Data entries
## Start

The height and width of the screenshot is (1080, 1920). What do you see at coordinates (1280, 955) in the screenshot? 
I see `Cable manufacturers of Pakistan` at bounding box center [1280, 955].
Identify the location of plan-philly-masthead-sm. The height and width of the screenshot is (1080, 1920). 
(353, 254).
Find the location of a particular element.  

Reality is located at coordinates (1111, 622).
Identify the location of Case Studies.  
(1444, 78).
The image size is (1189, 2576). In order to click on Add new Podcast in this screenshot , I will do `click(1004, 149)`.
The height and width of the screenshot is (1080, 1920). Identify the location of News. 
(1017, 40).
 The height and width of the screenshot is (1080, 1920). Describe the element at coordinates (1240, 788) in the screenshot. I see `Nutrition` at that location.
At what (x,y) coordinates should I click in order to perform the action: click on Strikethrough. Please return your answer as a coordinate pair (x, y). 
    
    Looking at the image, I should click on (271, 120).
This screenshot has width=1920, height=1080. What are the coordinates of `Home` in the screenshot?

## End

(Exercise task)
Quote all of the items above word for word, with no changes.

(Result)
The height and width of the screenshot is (1080, 1920). What do you see at coordinates (1280, 955) in the screenshot? 
I see `Cable manufacturers of Pakistan` at bounding box center [1280, 955].
Identify the location of plan-philly-masthead-sm. The height and width of the screenshot is (1080, 1920). 
(353, 254).
Find the location of a particular element.  

Reality is located at coordinates (1111, 622).
Identify the location of Case Studies.  
(1444, 78).
The image size is (1189, 2576). In order to click on Add new Podcast in this screenshot , I will do `click(1004, 149)`.
The height and width of the screenshot is (1080, 1920). Identify the location of News. 
(1017, 40).
 The height and width of the screenshot is (1080, 1920). Describe the element at coordinates (1240, 788) in the screenshot. I see `Nutrition` at that location.
At what (x,y) coordinates should I click in order to perform the action: click on Strikethrough. Please return your answer as a coordinate pair (x, y). 
    
    Looking at the image, I should click on (271, 120).
This screenshot has width=1920, height=1080. What are the coordinates of `Home` in the screenshot?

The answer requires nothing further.